Tuttavia, spesso, come fanno altri serpenti velenosi (ad esempio certi cobra), può semplicemente colpire con il muso l’intruso, quale avvertimento a lasciarlo in pace, salvo poi mordere sul serio se ulteriormente provocato. In definitiva, si tratta di un rettile tutto fuorchè aggressivo e bisogna mettersi d’impegno o afferrarlo per farsi mordere. Caccia soprattutto camaleonti, agamidi degli alberi, gechi ed altre lucertole, oltre ad uccelli e nidiacei, ma sono riportati casi di predazione anche su serpenti e piccoli mammiferi.
Caccia generalmente tra i rami, spesso colpendo dall’alto in basso la preda, ma a volte insidia anche piccoli roditori mentre si trovano a terra, generalmente colpendoli da un ramo basso sul terreno.

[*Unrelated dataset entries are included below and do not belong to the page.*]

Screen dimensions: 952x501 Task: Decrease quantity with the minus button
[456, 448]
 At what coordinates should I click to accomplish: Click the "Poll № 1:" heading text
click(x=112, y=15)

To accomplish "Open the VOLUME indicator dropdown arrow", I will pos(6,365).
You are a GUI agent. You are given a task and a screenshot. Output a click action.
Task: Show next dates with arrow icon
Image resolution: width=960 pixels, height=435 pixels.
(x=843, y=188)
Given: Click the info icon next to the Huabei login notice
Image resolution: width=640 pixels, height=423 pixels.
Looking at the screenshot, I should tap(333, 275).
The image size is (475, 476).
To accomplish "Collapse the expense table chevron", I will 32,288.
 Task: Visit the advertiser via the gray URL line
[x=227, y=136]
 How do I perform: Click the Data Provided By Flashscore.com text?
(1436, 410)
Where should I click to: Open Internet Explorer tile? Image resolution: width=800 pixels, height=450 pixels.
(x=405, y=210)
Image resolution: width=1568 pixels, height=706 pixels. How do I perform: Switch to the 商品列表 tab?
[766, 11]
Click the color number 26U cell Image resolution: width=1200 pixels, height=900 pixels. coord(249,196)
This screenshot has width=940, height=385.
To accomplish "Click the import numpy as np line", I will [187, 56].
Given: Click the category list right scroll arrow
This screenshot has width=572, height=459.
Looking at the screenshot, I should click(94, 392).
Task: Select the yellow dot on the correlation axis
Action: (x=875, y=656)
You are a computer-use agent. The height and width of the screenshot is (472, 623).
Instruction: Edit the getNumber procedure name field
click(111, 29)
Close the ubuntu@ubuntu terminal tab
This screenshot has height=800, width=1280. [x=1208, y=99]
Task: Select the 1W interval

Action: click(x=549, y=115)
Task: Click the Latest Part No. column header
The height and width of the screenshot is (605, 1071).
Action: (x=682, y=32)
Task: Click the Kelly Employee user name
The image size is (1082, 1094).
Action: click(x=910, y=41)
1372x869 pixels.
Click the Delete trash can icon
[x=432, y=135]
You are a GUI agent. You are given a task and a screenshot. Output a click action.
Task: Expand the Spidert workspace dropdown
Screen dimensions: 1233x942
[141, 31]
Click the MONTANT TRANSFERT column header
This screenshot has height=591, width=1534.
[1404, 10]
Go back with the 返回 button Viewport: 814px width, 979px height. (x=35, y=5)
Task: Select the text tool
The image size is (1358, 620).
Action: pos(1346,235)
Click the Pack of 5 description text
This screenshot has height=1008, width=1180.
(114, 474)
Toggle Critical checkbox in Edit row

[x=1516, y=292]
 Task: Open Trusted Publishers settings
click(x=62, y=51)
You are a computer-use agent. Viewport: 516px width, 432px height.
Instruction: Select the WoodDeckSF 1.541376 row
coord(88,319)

Lo si può incontrare, oltre che in foresta, anche in parchi e giardini di cittadine e paesi non lontani da aree di foresta. La riproduzione è ovipara (da 4 a 12 uova di lunghezza massima di 3 cm e mezzo) ed i nuovi nati misurano 25 cm di lunghezza.
Il veleno è poco studiato, ma simile a quello delle specie di savana e provoca emorragie imponenti, ma con insorgenza spesso tardiva (altro fatto che può indurre in facili e malriposti ottimismi). Non esiste siero efficace ed il paziente va trattato con terapia di supporto e trasfusioni fino a che l’effetto del veleno non sia esaurito. In ogni caso non mi risultano casi noti di avvelenamento umano, essendo i casi conosciuti attribuibili a specie di savana.
Nomi comuni. Inglese: Forest twig-snake, Forest vine snake; tedesco: Twig schlange; francese: Brindille, Serpent d’oiseaux de forêt; spagnolo Ramita de serpiente; portoghese: Galho de cobra; tedesco: Twig schlange; swahili: Jani nyoka.